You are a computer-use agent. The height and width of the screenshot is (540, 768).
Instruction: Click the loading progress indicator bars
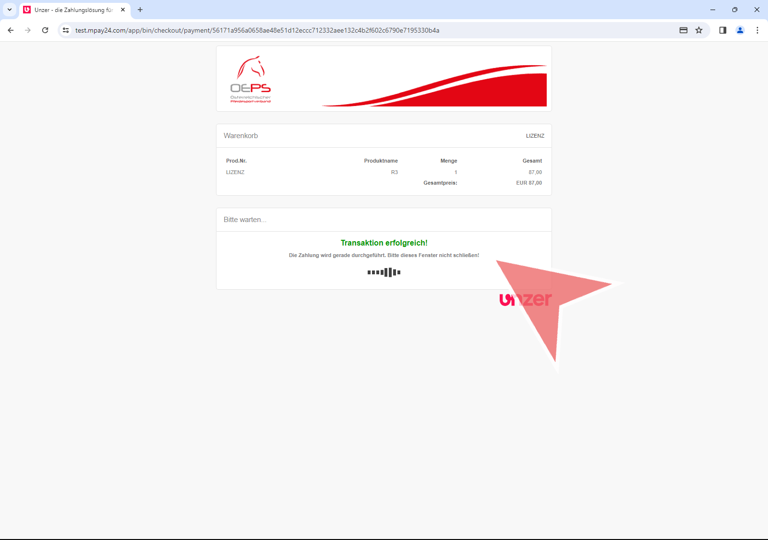click(384, 272)
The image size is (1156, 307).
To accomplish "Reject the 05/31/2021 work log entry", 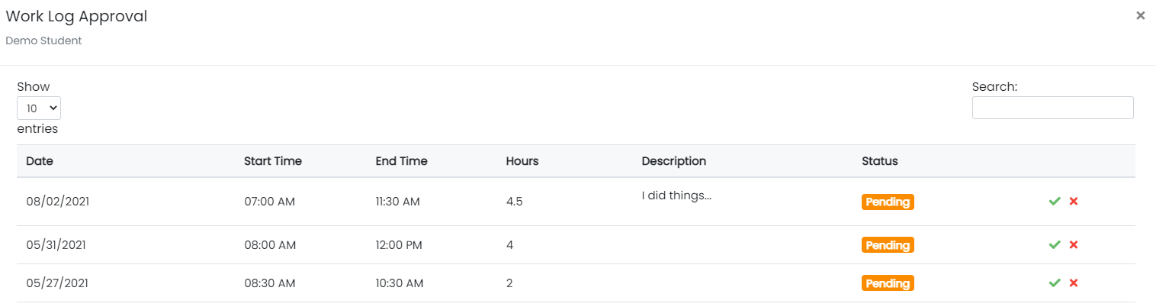I will pyautogui.click(x=1074, y=244).
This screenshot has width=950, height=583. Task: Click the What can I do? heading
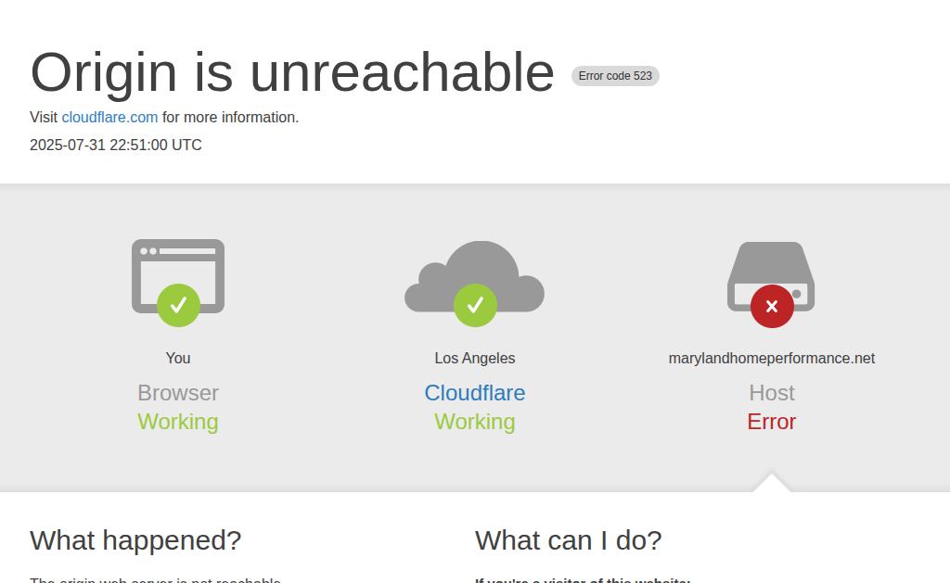click(x=569, y=540)
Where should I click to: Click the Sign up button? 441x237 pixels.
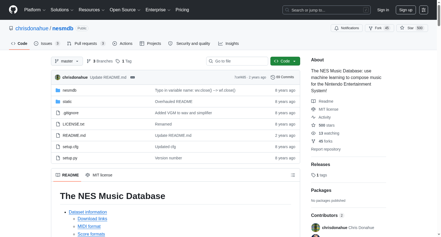[406, 10]
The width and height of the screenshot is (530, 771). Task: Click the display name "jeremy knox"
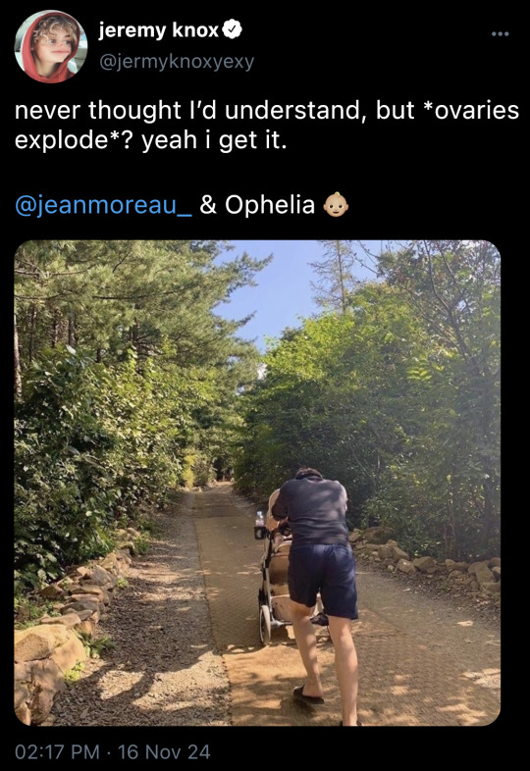[158, 30]
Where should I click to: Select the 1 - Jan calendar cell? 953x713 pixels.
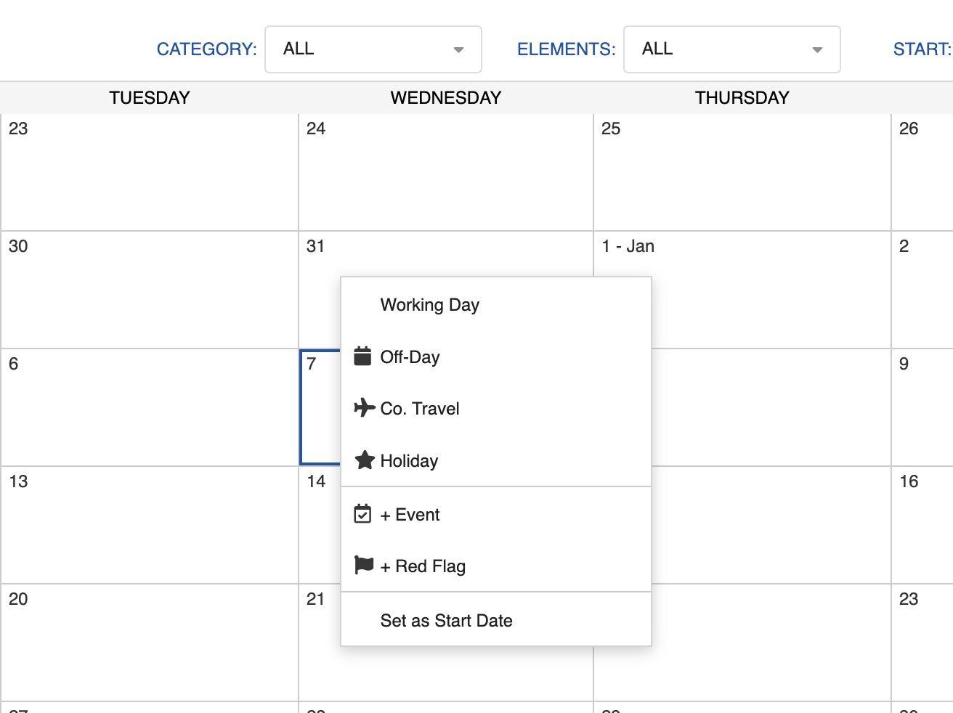click(x=741, y=290)
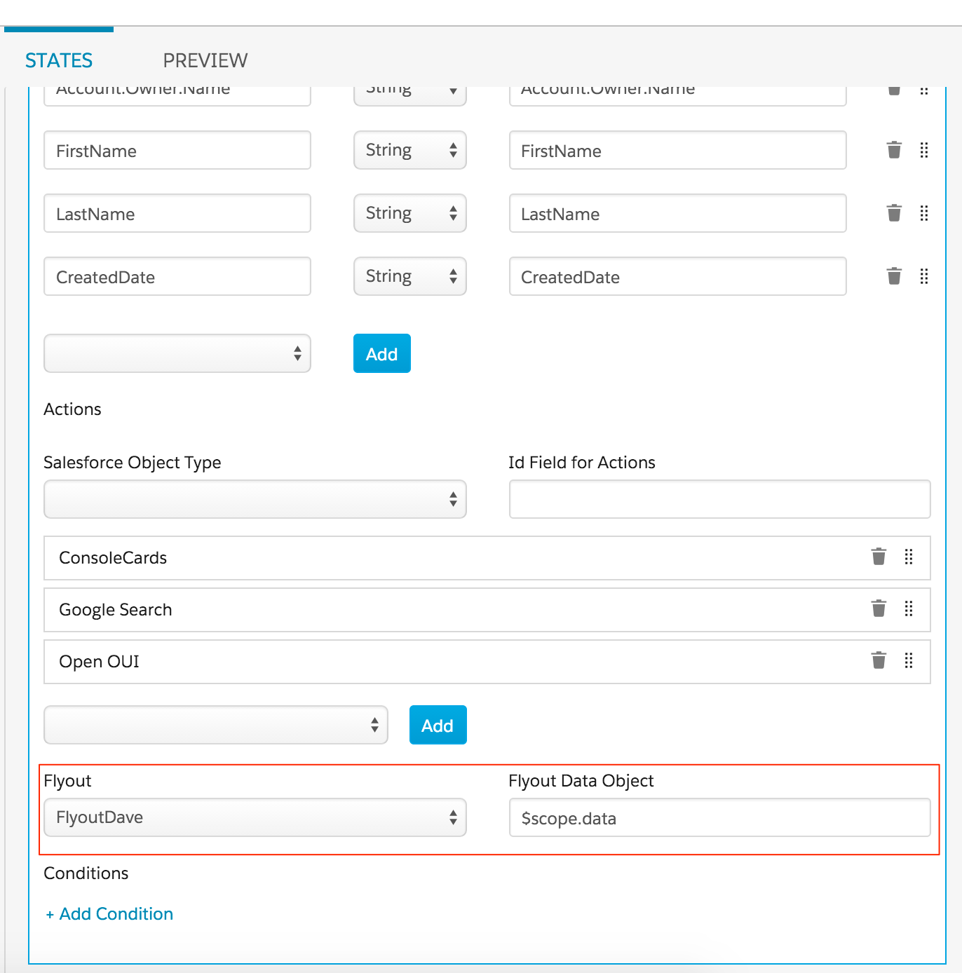Viewport: 962px width, 973px height.
Task: Open the empty action selector dropdown
Action: (216, 725)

+++

**YOUR TASK**
Both ends included, copy the lines from the one holding "Where should I click to: Click" to the last line of the entries exactly, with all pictures left out.

**PROBLEM SOLUTION**
Where should I click to: Click the Sign up button? 441x237 pixels.
[406, 10]
The width and height of the screenshot is (530, 771). Task: Click the display name "jeremy knox"
[158, 30]
Where should I click to: Select the 1 - Jan calendar cell? 953x713 pixels.
click(x=741, y=290)
Viewport: 962px width, 973px height.
Task: Open the empty action selector dropdown
Action: (216, 725)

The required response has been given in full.